Page excerpt ->
────────────────

As an alternative to the jiggle filter, try the ripple filter followed by the ocean ripple filter - the results are similar to jiggle and the filters are native to photoshop.

----------


## manikin

Thanks for an amazing tutorial! Once the basic principle is down, the whole process becomes very intuitive and flexible, it's great.

If you don't have access to the photoshop filters, I found it easiest to create a greyscale rippled / ocean rippled / blurred area, push it to 100% contrast and then select the white or black part - this gives you a bit of flexibility with where the edges of things are as well.

For the rivers, if you use a path with "simulate pressure" and make the path much longer than necessary you end up with a nice tapering effect (for those of us without a tablet).

Edit: A couple more variations - using clouds and an overlay colour has worked better for me than using a texture for the final 'binding' layer

----------


## ravells

Those look a lot better than anything I could have done. They are amazing. You should append your method to the tutorial so others can follow. Lovely work manikin!

----------


## xvcrimsajadevx

> Are you using the download from here:   http://www.geocities.com/why2kspace/
> 
> That one has the jiggle filter enabled.

────────────────

Written request A -> Output the rows from the line that contains "Reply to Meri K's first comment" through the line that contains "click(195, 143)" as a two-column CSV with the columns request and answer. Give one row for each request, put its text and its answer each in a single quoted field with line breaks turned into spaces, and leave the pictures out.

Extracted entries ->
────────────────

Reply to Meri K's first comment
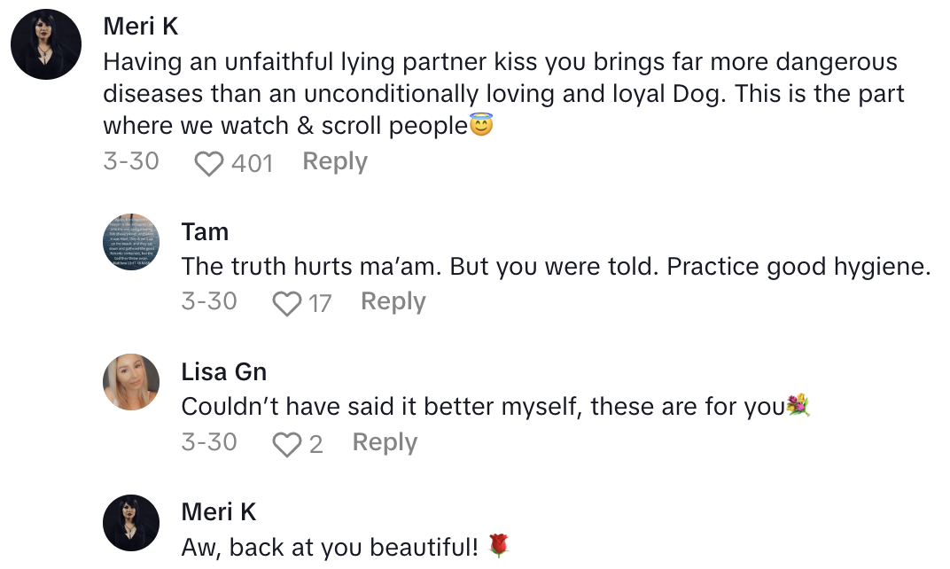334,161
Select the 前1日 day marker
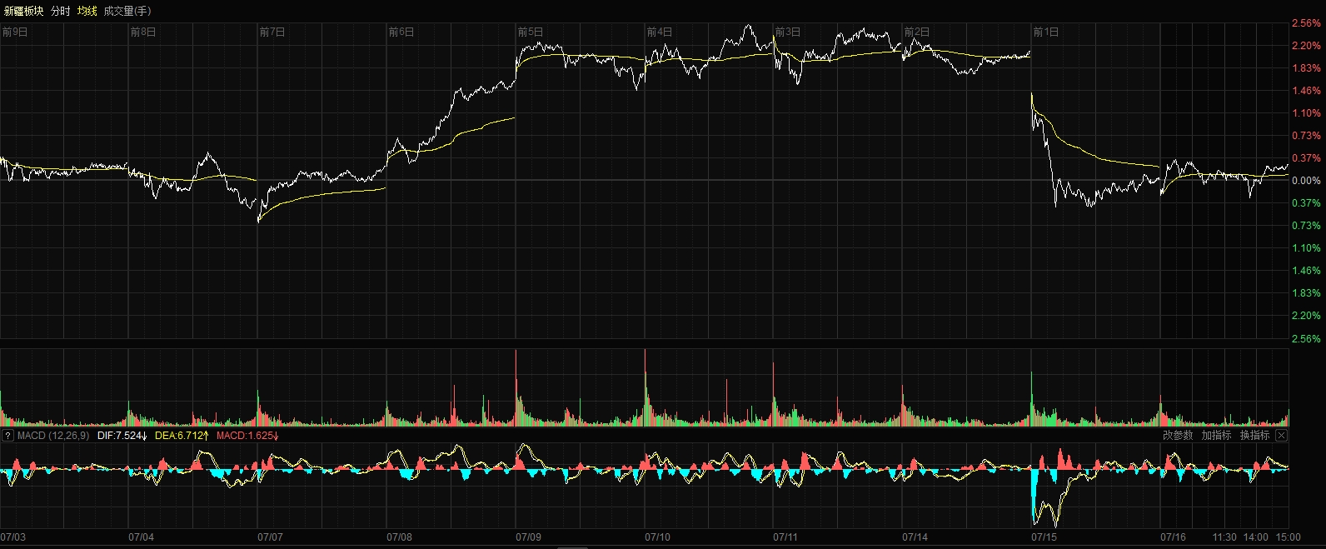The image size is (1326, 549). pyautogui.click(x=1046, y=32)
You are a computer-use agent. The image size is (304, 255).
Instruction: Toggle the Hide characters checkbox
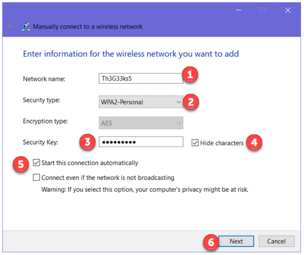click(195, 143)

────────────────

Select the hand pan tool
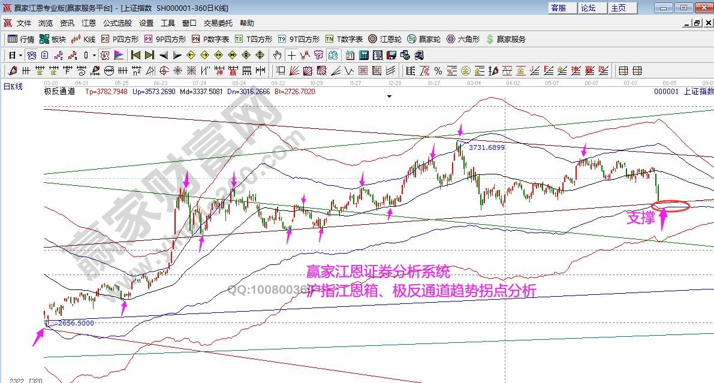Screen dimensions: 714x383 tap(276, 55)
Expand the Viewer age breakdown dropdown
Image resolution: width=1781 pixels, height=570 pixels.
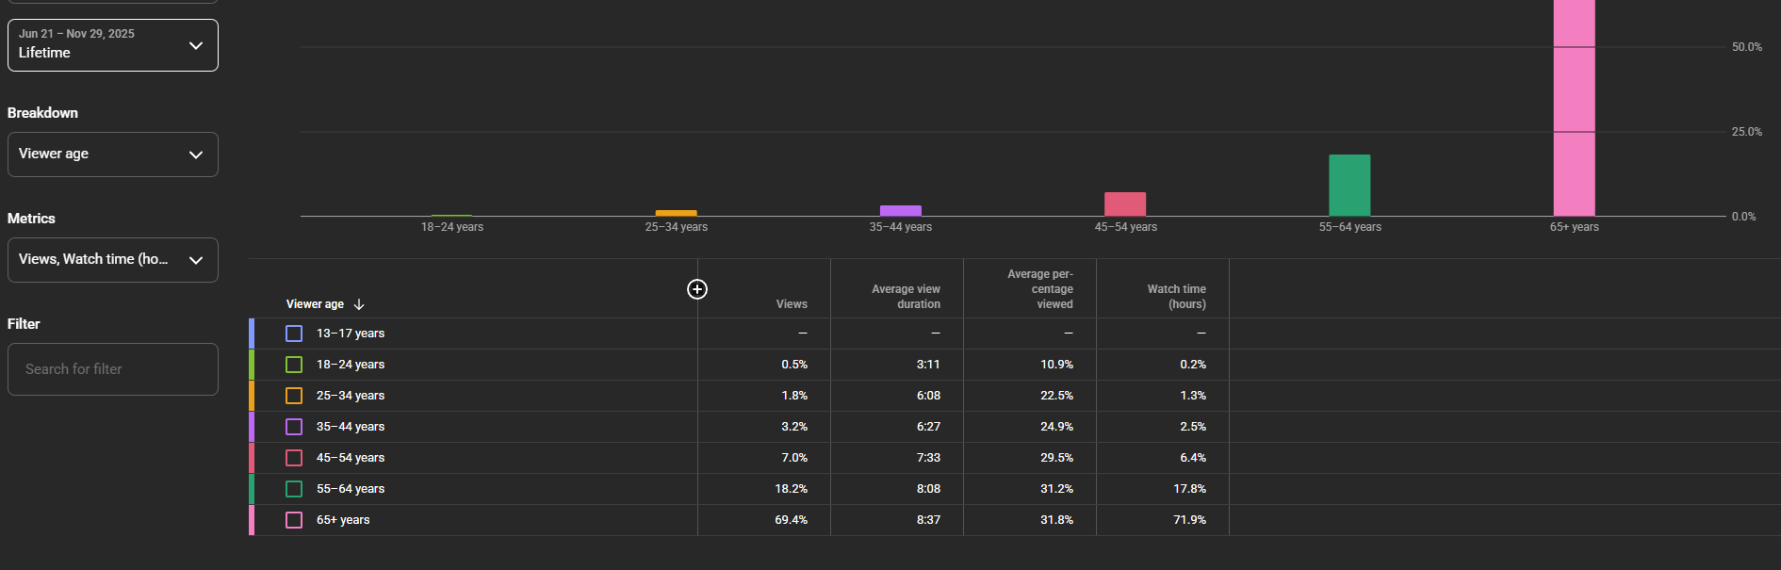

────────────────

Written request B -> In the forum thread, which filter should follow the ripple filter as an alternative to the jiggle filter?

Task solution A ->
request,answer
"Reply to Meri K's first comment","334,161"
"Select the 前1日 day marker","The image size is (1326, 549). pyautogui.click(x=1046, y=32)"
"You are a computer-use agent. The image size is (304, 255). Instruction: Toggle the Hide characters checkbox","click(195, 143)"

Task solution B -> The ocean ripple filter.